Selected text

Seattle Genetic's Peter Senter addressed shortcomings of antibody linkers, leading to a drug in clinical trials as well as revenue for his company.

A significant minority of the technologies published in Nature Biotechnology's pages originate from R&D in established biotech firms. One good example is an antibody linker technology developed at Seattle Genetics (Seattle) by Peter Senter. Numerous attempts have been made over the years to develop a linker that is stable enough in the bloodstream to last until an antibody-drug conjugate (ADC) reaches the tumor site, yet labile enough to deliver its payload effectively. Despite these efforts, only a single ADC has been approved. Mylotarg, developed by Wyeth Ayerst (Madison, NJ, USA) and approved for CD33-positive acute myeloid leukemia in 2000, consists of an anti-CD33 antibody linked to the antitumor antibiotic calicheamicin.

The conjugate works in part because it attacks a blood-borne malignancy and the antibody can find its target quickly, before its systemic drug release leads to decomposition and toxicity. “It can saturate the tumor within 30 minutes, so the requirement for stability is not nearly as high as for tumors that are less accessible,” says Senter, who is vice president of chemistry at the company.

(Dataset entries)
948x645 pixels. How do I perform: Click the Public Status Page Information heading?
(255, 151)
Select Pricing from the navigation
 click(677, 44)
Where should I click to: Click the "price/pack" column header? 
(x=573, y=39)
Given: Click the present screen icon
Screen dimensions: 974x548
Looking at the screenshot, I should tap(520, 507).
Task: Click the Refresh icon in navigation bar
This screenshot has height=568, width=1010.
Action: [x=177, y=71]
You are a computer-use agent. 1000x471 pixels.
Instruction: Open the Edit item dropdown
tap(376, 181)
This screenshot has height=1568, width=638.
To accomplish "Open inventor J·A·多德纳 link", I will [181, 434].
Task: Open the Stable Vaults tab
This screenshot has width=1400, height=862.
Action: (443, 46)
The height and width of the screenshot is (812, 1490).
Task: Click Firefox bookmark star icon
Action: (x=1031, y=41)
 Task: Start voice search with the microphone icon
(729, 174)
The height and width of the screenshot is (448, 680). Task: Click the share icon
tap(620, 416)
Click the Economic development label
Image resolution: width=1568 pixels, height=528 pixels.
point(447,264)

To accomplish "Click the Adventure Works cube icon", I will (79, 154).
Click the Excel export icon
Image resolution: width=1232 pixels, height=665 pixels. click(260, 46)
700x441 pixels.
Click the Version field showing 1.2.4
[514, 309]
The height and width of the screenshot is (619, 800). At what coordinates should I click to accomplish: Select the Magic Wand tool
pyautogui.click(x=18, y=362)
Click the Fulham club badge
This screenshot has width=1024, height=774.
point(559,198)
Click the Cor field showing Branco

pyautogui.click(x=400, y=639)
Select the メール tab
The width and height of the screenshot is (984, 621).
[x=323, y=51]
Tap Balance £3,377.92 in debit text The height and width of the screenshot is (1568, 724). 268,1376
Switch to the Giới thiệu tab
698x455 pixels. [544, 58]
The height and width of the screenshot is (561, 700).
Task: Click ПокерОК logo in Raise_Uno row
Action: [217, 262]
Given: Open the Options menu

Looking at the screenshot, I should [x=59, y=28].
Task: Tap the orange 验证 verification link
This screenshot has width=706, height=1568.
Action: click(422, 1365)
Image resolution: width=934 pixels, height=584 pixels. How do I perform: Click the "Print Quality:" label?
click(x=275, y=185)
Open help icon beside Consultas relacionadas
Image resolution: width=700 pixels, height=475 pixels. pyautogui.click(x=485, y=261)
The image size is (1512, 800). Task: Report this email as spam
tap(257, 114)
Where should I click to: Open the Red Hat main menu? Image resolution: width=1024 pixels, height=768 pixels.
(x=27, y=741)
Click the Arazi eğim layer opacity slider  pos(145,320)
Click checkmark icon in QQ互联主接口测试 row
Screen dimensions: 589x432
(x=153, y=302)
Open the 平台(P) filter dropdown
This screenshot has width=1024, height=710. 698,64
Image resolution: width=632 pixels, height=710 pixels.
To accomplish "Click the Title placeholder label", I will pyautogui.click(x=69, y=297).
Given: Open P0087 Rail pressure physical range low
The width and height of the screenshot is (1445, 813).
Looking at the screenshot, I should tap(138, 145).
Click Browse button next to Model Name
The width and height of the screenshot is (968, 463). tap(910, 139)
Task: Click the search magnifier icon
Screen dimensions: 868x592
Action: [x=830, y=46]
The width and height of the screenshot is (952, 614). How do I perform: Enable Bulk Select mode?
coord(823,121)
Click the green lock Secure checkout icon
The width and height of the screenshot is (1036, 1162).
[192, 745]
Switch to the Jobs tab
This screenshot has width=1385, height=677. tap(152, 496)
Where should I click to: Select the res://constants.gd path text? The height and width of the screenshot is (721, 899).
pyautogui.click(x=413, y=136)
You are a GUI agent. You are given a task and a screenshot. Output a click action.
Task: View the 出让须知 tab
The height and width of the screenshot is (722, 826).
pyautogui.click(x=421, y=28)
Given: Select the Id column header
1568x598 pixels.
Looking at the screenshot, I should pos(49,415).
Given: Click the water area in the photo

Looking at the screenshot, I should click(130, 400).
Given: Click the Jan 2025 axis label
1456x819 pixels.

Exercises to complete
1 > In the passage on antibody linkers, what is Peter Senter's job at Seattle Genetics?
2 > Pick up the passage on antibody linkers right after its last sentence and keep writing.
You won't need the dataset entries for any of this.

Results of the exercise
1 > He is vice president of chemistry.

2 >
In his team's 2003 Nature Biotechnology paper1, Senter and his colleagues describe a novel peptide linker designed to be cleaved by the enzyme cathepsin B, which is present within cell lysosomes. Most traditional linkers, including Mylotarg, are based on acid-labile linkers that are designed to release drug within acidic vesicles or in the acidic environment of tumors. However, they are somewhat unstable even outside of tumors, causing release of the active drug and hurting the conjugate's specificity.

Seattle Genetic's ACD proved to be more specific and less toxic than previously reported ADCs, with a half-life in animals of 7–10 days, compared with typical half-lives of 1–3 days. Senter believes his company's approach addressed previous shortcomings. “A lot of the linkers used were too unstable. Others had flaws with the antibodies that were used. And a lot of the drugs used in the conjugates weren't potent enough to kill tumor cells effectively. We addressed each one of those problems in the 2003 Nature Biotechnology paper,” Senter says.

The approach was taken forward by Seattle Genetics to develop a novel drug to pair with its linkers. It licensed a pentapeptide called auristatin E from Arizona State University natu-ral product chemist George Pettit. Auristatins inhibit microtubial polymerization similar to how vinca alkaloids do, but more potently, Senter says. His team then developed synthetic derivatives of auristatin to prepare them for conjugation, and to tweak other properties.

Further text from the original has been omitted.